Exception handling with Sidekiq
Make Sidekiq play nicely with errors and error-tracking tools.
Some intermittent errors are acceptable - especially with Sidekiq having our back with its robust retry mechanism.
Any unhandled exception causes job to fail -> moved to retry queue -> exponential backoff kicks in.
With the default config, Sidekiq will perform 25 retries over the duration of 21 days.
This makes it a general practice to not
handle rare errors like external APIs failing - we just allow the job to keep retrying
until the external service comes back online. This is assuming that the job is idempotent (running it multiple times is not an issue).
However allowing these jobs to fail, registers errors in monitoring tools like Sentry leading to error-rate spike alerts, incorrect metrics, etc. So we want to use Sidekiq's retries but exclude such errors from Sentry.

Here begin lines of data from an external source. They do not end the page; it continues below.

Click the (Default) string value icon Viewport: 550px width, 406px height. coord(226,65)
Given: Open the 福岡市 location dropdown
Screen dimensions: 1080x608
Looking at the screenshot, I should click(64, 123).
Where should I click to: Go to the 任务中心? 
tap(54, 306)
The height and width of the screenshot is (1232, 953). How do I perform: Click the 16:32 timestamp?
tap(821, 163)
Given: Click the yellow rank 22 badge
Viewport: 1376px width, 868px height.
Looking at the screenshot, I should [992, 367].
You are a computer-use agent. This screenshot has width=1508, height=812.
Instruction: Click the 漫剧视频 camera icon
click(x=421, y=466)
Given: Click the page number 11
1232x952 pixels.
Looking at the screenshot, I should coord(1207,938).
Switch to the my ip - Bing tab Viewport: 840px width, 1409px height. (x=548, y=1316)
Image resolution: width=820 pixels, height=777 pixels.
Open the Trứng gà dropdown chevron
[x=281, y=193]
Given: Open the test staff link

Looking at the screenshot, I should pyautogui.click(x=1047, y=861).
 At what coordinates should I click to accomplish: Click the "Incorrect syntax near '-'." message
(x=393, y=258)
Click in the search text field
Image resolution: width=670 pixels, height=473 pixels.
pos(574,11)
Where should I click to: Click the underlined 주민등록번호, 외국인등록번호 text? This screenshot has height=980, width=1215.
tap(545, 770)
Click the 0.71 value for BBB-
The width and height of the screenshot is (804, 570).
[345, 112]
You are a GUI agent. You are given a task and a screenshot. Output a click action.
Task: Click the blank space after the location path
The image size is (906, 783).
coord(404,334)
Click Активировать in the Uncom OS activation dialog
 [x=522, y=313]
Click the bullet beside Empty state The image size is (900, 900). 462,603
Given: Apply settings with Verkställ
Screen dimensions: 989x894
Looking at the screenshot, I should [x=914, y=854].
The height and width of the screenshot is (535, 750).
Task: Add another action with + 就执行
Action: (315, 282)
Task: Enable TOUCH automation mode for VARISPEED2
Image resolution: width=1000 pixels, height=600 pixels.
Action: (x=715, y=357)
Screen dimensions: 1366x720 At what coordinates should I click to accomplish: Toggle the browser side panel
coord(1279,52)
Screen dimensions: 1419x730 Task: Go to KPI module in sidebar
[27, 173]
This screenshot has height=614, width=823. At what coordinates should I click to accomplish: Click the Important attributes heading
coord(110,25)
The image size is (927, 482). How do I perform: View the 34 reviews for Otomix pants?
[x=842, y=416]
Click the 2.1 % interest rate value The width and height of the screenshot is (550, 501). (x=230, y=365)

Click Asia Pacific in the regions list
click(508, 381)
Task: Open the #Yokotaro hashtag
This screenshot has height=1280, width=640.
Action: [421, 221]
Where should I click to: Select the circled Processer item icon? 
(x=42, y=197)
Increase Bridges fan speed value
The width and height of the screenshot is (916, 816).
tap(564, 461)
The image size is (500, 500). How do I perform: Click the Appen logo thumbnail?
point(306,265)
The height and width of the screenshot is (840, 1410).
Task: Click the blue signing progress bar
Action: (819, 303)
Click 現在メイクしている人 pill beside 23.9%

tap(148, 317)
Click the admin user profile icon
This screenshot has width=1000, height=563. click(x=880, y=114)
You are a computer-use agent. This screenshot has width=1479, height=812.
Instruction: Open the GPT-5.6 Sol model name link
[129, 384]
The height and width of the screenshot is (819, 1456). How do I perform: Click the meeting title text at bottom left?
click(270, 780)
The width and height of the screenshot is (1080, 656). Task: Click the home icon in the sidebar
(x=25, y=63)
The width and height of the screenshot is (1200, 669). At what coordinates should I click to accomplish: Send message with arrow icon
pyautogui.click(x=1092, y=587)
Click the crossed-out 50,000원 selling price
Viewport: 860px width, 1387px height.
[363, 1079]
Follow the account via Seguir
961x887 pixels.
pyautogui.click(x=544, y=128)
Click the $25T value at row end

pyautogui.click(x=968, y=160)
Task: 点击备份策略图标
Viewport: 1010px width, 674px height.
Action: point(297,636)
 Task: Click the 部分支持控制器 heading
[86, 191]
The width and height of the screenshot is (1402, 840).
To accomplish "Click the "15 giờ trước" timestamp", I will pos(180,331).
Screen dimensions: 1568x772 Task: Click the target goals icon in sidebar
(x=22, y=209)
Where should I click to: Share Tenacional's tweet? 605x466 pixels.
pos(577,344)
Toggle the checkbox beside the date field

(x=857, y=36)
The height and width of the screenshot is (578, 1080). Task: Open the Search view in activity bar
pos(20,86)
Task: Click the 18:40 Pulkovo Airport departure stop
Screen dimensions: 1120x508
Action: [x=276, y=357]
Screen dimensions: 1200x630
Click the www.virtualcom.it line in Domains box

We can simply skip the error in Sidekiq configuration:
Raven.configure do |config|
config.excluded_exceptions += ["NotificationWorker::Error"]
end
Make sure to create a custom error. This is global config and you don't want Net::HTTPError
being excluded
from your entire application.
However there is a small issue. Sometimes the external service could be gone for a long time. After all retries have exhausted, Sidekiq will move the job to DeadSet. Even though our original error was "acceptable", we don't want jobs to never be executed and removed from scheduled queues without even knowing. It is always a good idea to be notified of such extreme case. This can be achieved with Sidekiq's death handler:
Sidekiq.configure_server do |config|
# We exclude some worker errors from Sentry
# But if retries exhaust and jobs moved to DeadSet, we should know
config.death_handlers << ->(_job, ex) do
message = "#{job['class']} #{job["jid"]} just died with error #{ex.message}."
Sentry.capture_message(message)
end
end